The questions that we ask regarding worship can reveal whether or not our principles are on the right track. If someone questions an aspect of the worship service of the church that you attend, do you respond by saying, “What is wrong with it?” The real question is, “Who has required this from your hand?” (Is. 1:12). The beauty of New Testament worship lies in its biblical simplicity and biblical content, coupled with the promise and the presence of God.
Doctrinal and Practical Conclusions
We know the Triune God only by means of the Gospel as He is revealed in Scripture. The purpose of worship is to glorify and to enjoy fellowship with God in three Persons. The nature of God, our position as creatures, our blindness as sinners, and the debt of gratitude we owe for the Gospel should lead us to worship God according to Scripture only, even if He had never explicitly commanded us to do so. When we worship God according to His Word, with hearts that are loyal to Him through faith, we have attained one of the most effective means of pursuing His glory and our own growth in grace. I conclude with the following seed thoughts for your edification:
- We must neither formulate our public worship for the non-believer or for the believer, but for God only. The question of importance is not what pleases us, but what pleases God in worship.

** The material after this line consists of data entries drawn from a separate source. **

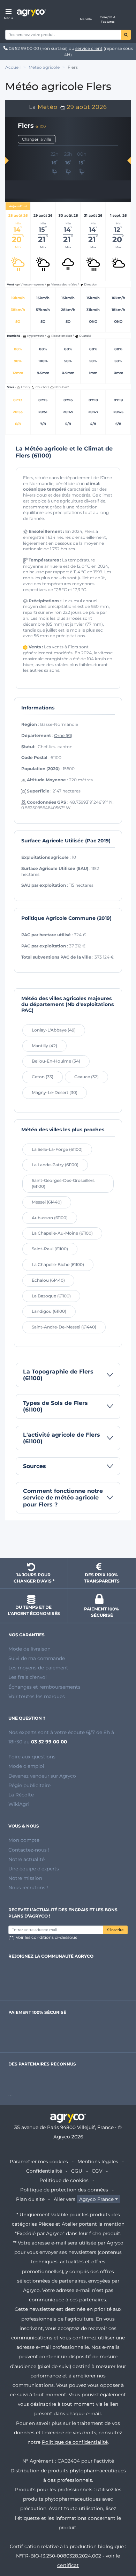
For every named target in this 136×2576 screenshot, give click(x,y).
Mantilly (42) (44, 1045)
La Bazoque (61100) (51, 1295)
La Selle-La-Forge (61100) (57, 1149)
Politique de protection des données (64, 2189)
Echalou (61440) (48, 1280)
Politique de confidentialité (75, 2442)
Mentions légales (97, 2161)
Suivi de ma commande (36, 1658)
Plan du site (30, 2199)
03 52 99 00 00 (24, 48)
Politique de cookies (64, 2180)
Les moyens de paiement (38, 1667)
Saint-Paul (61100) (50, 1248)
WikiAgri (18, 1804)
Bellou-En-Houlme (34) (56, 1061)
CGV (97, 2171)
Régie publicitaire (29, 1785)
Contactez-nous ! (29, 1850)
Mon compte (23, 1840)
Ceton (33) (42, 1076)
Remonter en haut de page (68, 1540)
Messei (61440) (47, 1202)
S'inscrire (115, 1930)
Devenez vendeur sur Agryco (42, 1776)
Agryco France (96, 2199)
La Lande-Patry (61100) (55, 1164)
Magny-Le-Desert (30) (54, 1092)
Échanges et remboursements (44, 1687)
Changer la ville (36, 139)
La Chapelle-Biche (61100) (58, 1264)
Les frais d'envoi (27, 1677)
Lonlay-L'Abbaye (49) (54, 1030)
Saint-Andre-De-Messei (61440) (64, 1327)
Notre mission (25, 1878)
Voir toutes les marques (36, 1696)
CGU (76, 2171)
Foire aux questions (31, 1756)
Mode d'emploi (26, 1766)
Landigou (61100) (49, 1311)
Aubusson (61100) (50, 1217)
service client (89, 48)
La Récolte (21, 1794)
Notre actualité (26, 1859)
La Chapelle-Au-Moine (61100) (62, 1233)
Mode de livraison (29, 1649)
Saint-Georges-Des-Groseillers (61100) (63, 1183)
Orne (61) (63, 735)
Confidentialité (44, 2171)
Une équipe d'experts (33, 1868)
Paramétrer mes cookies (39, 2161)
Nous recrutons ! (28, 1887)
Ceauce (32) (86, 1076)
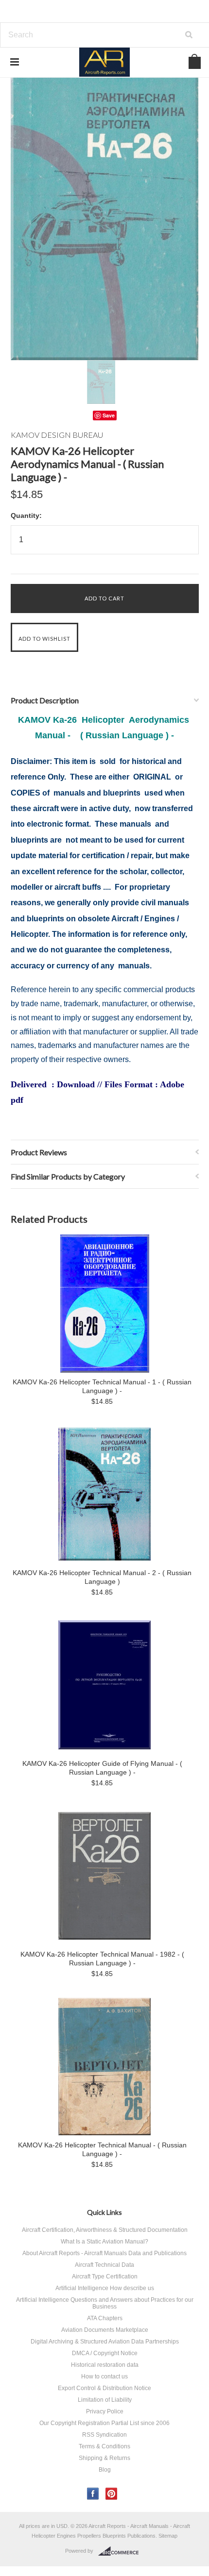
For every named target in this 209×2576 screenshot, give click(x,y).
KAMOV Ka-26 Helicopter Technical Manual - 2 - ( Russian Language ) (102, 1577)
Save (109, 415)
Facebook (93, 2494)
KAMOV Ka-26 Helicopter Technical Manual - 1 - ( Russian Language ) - (102, 1386)
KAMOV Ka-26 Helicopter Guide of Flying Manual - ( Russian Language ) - (102, 1768)
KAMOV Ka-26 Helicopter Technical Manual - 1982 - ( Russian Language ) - (102, 1958)
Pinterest (111, 2494)
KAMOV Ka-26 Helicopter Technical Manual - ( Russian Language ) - (102, 2149)
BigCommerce (121, 2551)
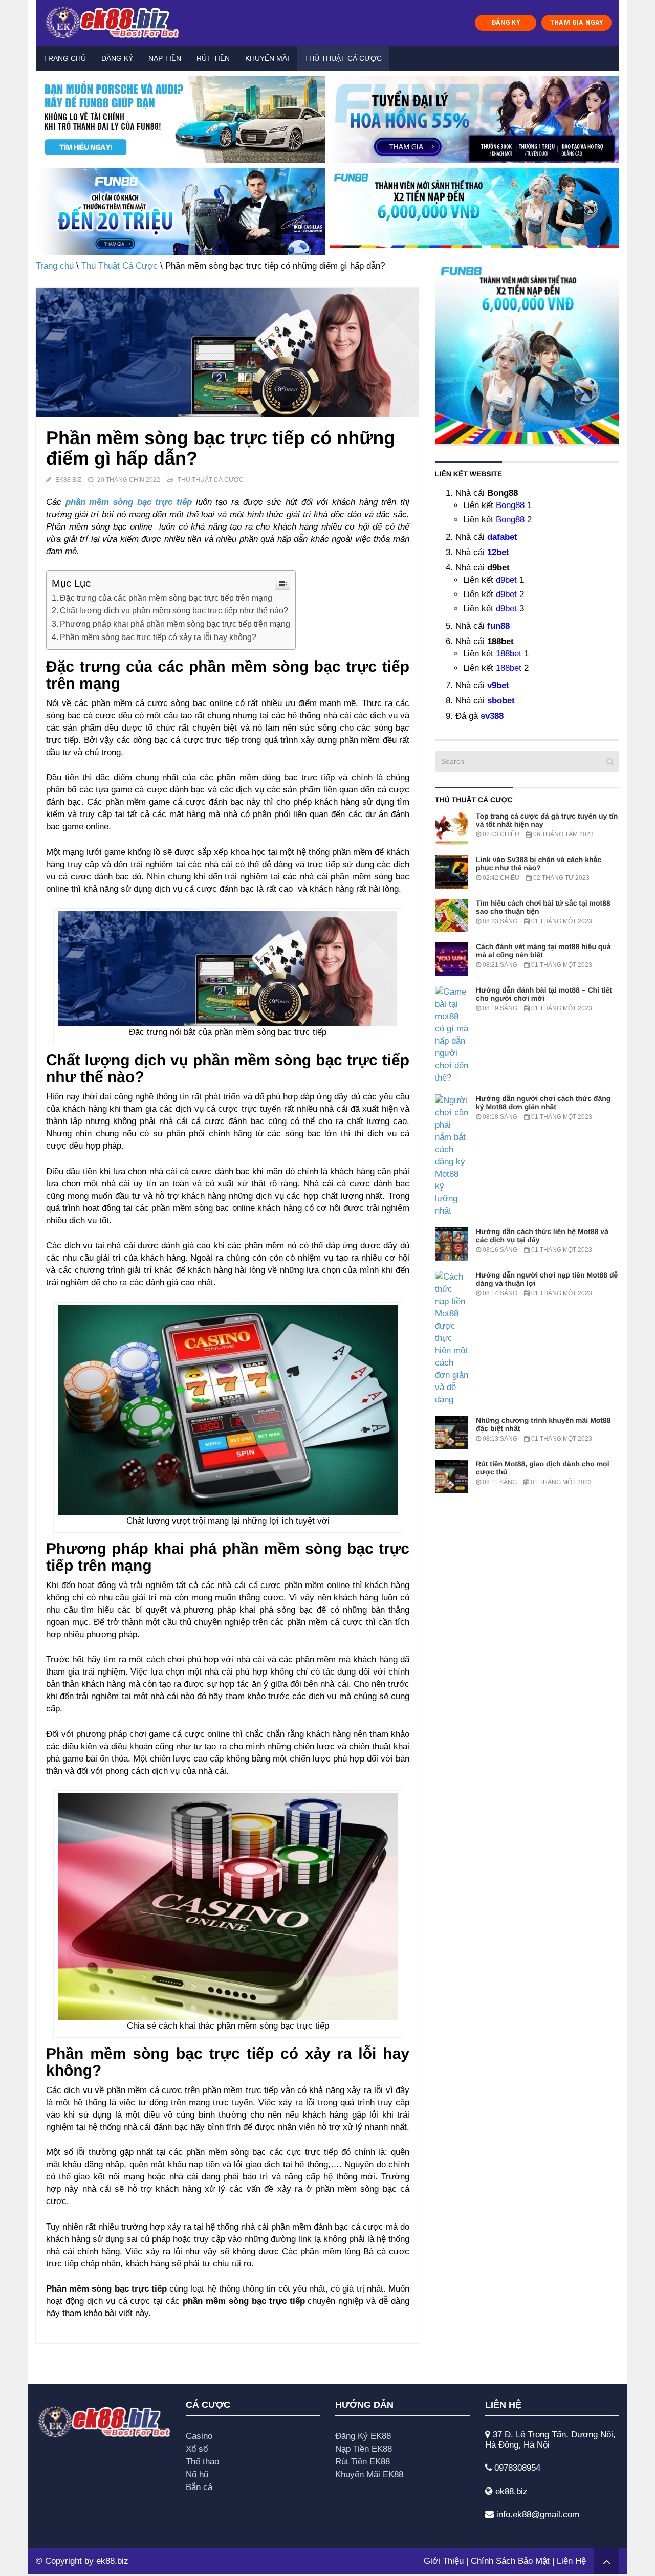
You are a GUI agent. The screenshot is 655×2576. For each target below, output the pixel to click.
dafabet (502, 537)
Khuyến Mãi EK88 (369, 2474)
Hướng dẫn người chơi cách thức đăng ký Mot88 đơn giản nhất (543, 1102)
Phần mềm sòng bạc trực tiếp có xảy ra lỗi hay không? (158, 637)
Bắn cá (199, 2487)
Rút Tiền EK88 (362, 2462)
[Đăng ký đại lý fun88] (180, 119)
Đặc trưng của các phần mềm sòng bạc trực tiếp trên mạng (166, 597)
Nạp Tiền (164, 58)
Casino (199, 2436)
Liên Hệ (571, 2561)
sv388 (492, 716)
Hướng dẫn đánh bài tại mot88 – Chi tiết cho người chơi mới (544, 994)
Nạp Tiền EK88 (363, 2449)
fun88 (498, 626)
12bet (498, 552)
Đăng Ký (117, 58)
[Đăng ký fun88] (527, 352)
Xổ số (197, 2449)
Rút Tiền (213, 58)
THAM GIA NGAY (577, 22)
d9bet (506, 580)
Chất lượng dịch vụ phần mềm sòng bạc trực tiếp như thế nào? (174, 610)
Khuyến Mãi (267, 58)
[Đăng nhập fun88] (474, 211)
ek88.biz (112, 2561)
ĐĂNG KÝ (506, 22)
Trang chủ (64, 58)
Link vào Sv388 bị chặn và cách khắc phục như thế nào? (538, 863)
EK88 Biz (68, 479)
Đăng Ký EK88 (363, 2436)
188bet (508, 653)
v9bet (498, 685)
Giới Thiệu (444, 2561)
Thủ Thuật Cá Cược (343, 58)
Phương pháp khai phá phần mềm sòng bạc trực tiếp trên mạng (175, 623)
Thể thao (202, 2462)
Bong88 (510, 505)
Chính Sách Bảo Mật (510, 2561)
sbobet (501, 701)
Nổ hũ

- Every element of worship involves our participation. If God speaks to us through preaching, then we must worship Him by our reverent and active hearing. We must not make the common mistake of speaking exclusively of singing as worship. Worship is a holy “dialogue” between God and our souls, in which alternately He speaks to us and we respond to Him. We must be active in every portion of the worship service.
- When worship is God-centered and follows God’s Word as its blueprint, then worship is truly evangelistic (1 Cor. 14:25). Is not the greatest need of the non-believer to behold the glory of God in the face of Jesus Christ (2 Cor. 4:6).
- God-ordained worship is a means for pursuing revival for the Church. We must not expect the blessing of the Lord upon our own inventions and schemes. We must wait in faith for God to bless His own means of grace.
- Let us prepare ourselves for corporate worship throughout the week by worshiping God in private and with our families.
- Let us come to corporate worship with the expectation that God shall manifest His presence in our midst. Is it not possible that we have not seen more glory and beauty in the simple worship of the New Testament because we have not approached worship expecting God to reveal His glory to us? Let us take heart from His promises and let us gather together in faith!